Cyanosis (oxygen saturation less than 94%) may be due to cardiac disease, respiratory disease, metabolic disease or sepsis.
Pitfall
Be mindful of where the saturation probe is positioned. It should be in the right hand to pick up cyanotic heart disease (Pre-ductal saturation). If only the feet are blue (post-ductal saturation), then it could be due to right to left shunt at the duct in coarctation of the aorta.
Assessing cyanosis
When assessing whether cyanosis may be present, remember the following points:
- Peripheral cyanosis is normal in the first few days of life and cyanosis only whilst crying is rarely significant
- Polycythaemia or methaemoglobinaemia may cause a baby to appear blue but are not associated with structural cardiac defects
- Anaemia and dark skin tones make it more difficult to detect cyanosis
- Some babies with cyanotic heart disease may appear fairly pink due to the high affinity for oxygen of fetal haemoglobin
Learning Bite
Cyanosis with little or no respiratory distress and lack of radiographic evidence of lung disease suggests underlying congenital heart disease.
Management
In a neonate (under 4 weeks), it is always worth considering the use of a prostaglandin infusion. Oxygen is not helpful in the treatment of cyanotic CHD, indeed, one of the ways to make the diagnosis is to show that there is little improvement in saturations when oxygen is given. Then an echocardiogram performed by an expert in this field can be undertaken. Operation is performed appropriate to the condition.

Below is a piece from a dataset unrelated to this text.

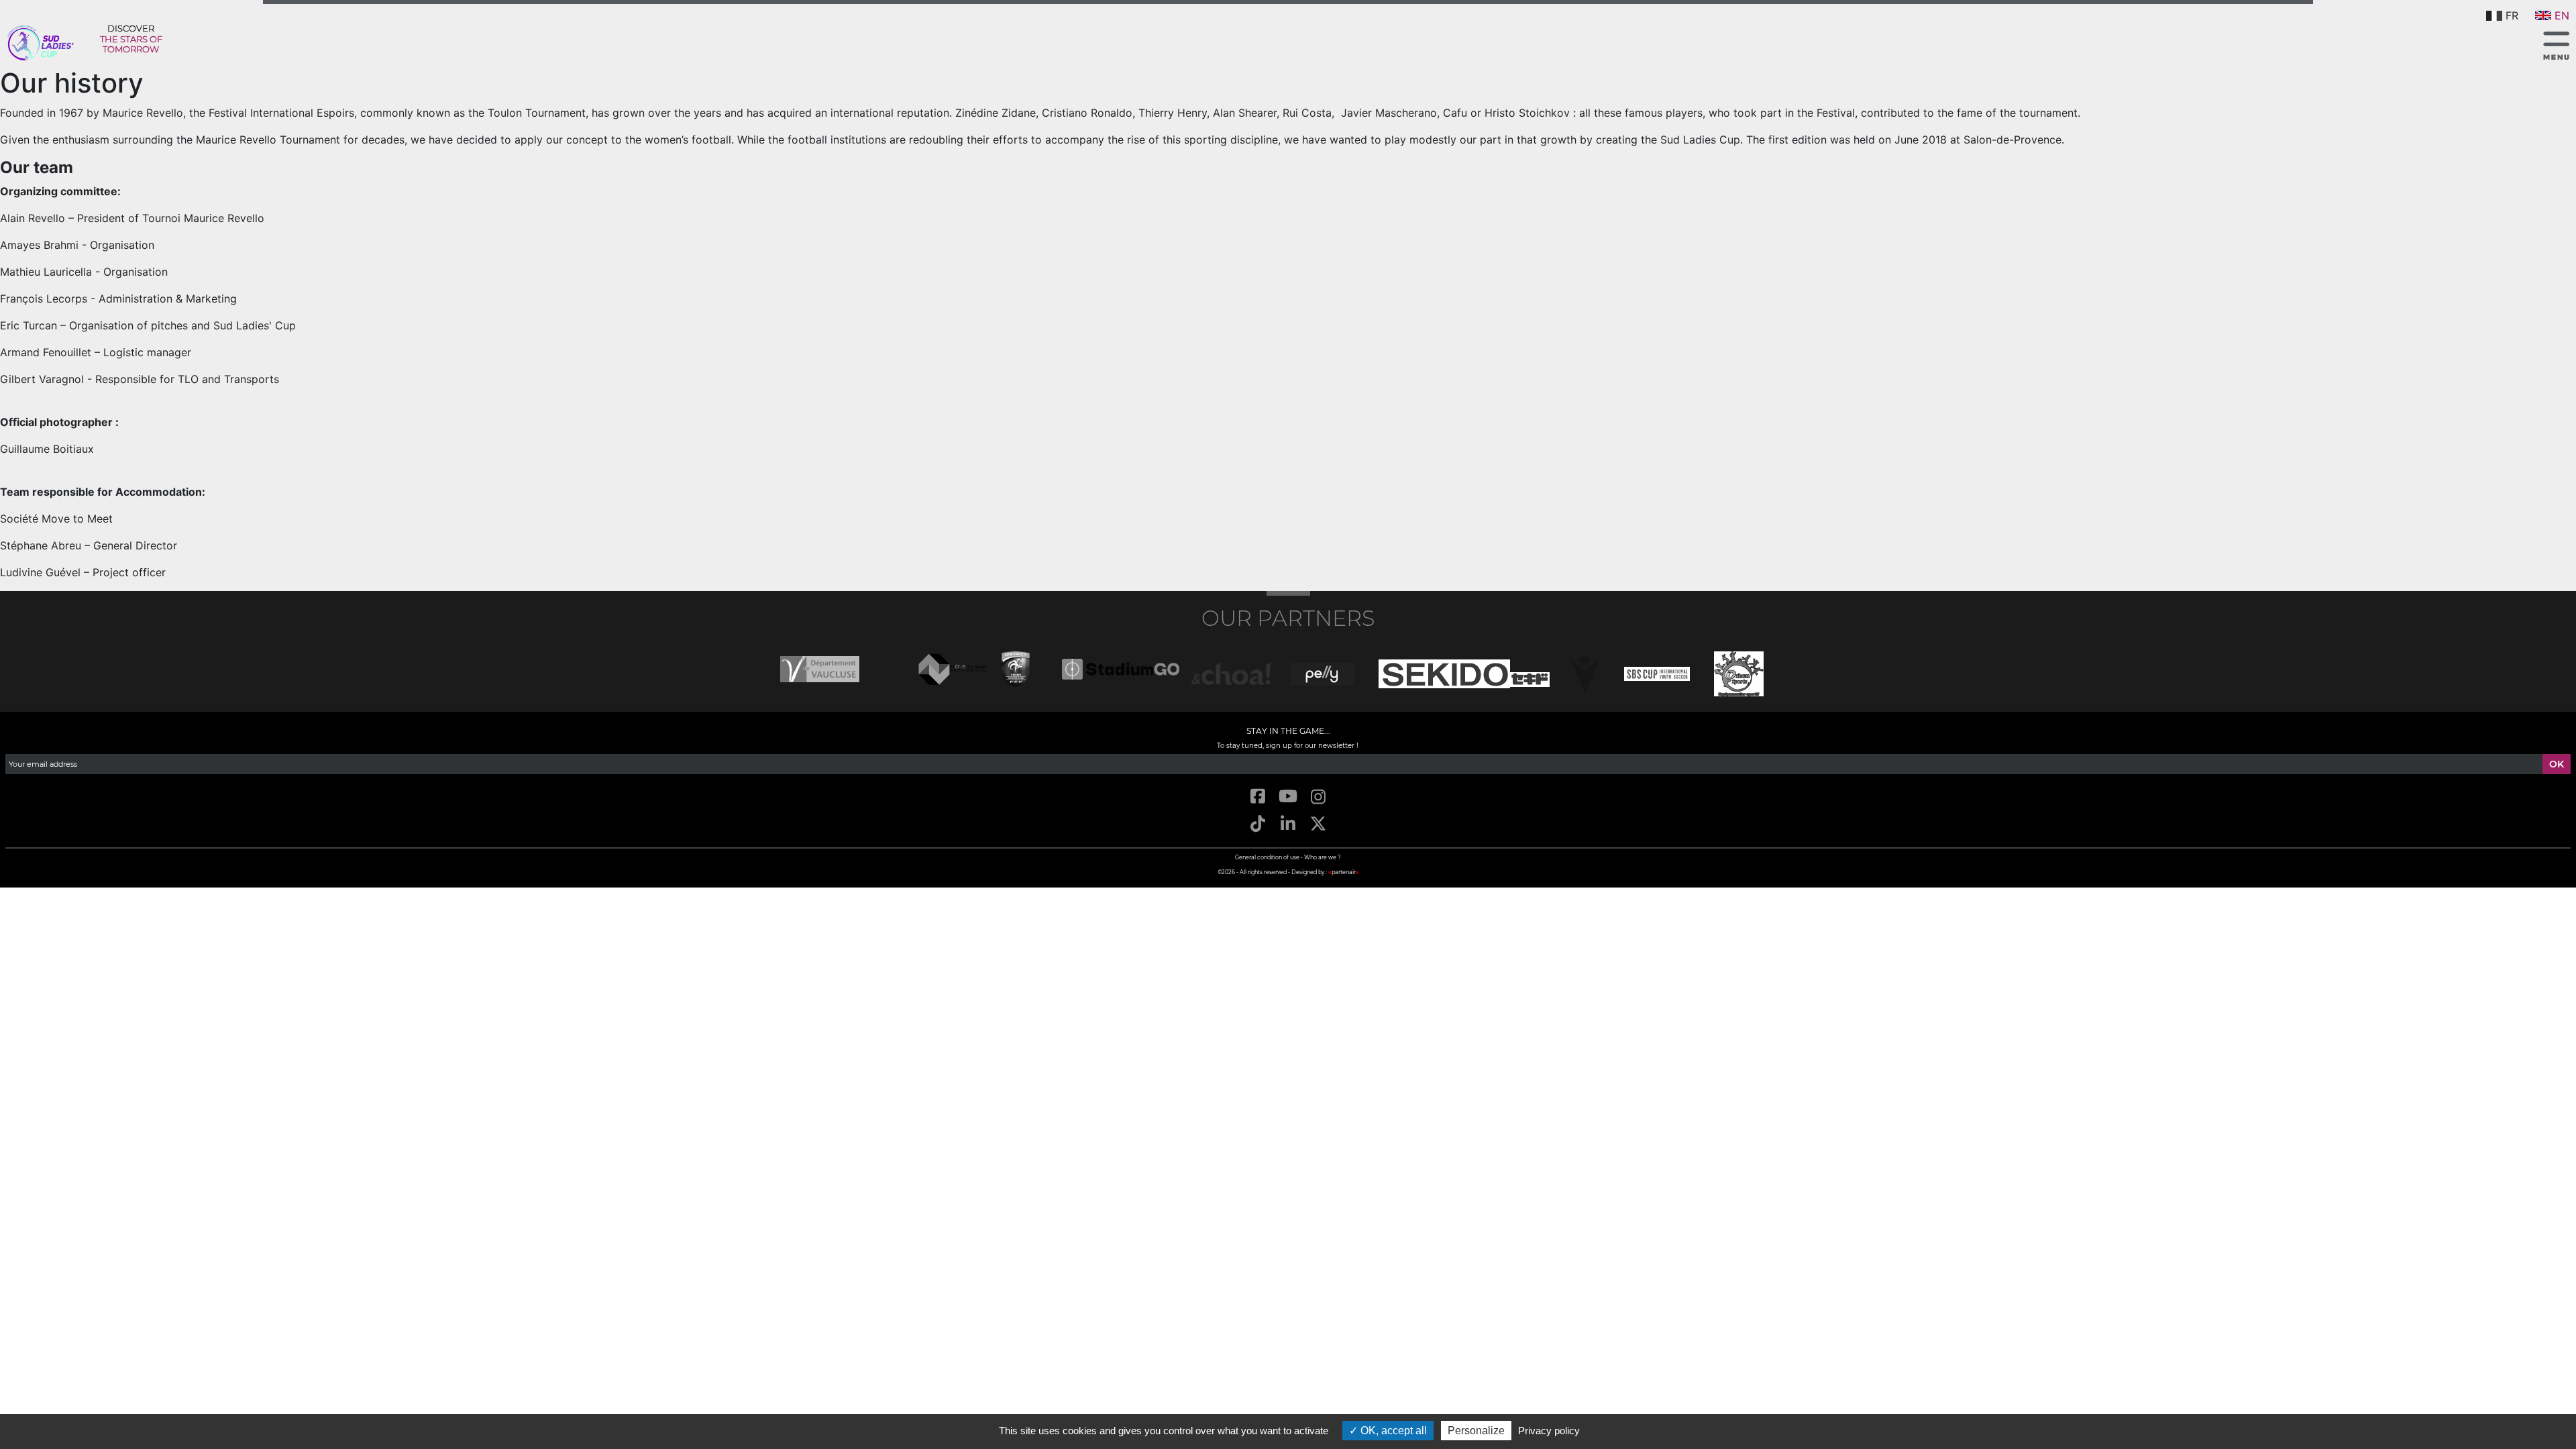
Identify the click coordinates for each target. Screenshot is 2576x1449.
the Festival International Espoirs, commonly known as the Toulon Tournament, (388, 112)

MedicoLegal and other considerations
Key Learning Points
- It is important to assess the whole patient with known CHD when they present to the ED because CHD is often part of a syndrome with physiological disturbances beyond the heart
- Heart failure in the first week of life is due to an obstructed left ventricle. It is potentially life threatening and is likely to require a prostaglandin infusion
- Heart failure in the infant beyond the first week of life is due to a left to right shunt, usually a VSD
- A sick collapsed neonate can reasonably be treated for respiratory disease, sepsis and cardiac disease together until a definitive diagnosis is made
- Many patients with CHD present with non-specific symptoms and signs, such as breathlessness and failure to thrive. They are often misdiagnosed as respiratory disease
- Left to right shunts will not present with heart failure after the first year of life
- Cyanotic congenital heart disease will not respond to oxygen therapy
- Adults with CHD may present to ED as a complication of known CHD, or as a new presentation with complications
- Pulmonary Hypertension has many causes, any of which will be improved with oxygen therapy
- Paediatric Heart Disease: a Clinical Guide. Piers Daubeney, Michael Rigby, Michael Gatzoulis, Koichiro Niwa. BMJ Books 2012.
- Congenital Diseases of the Heart: Clinical-Physiological Considerations. Abraham Rudoplh. Wiley-Blackwell Publications. 2009.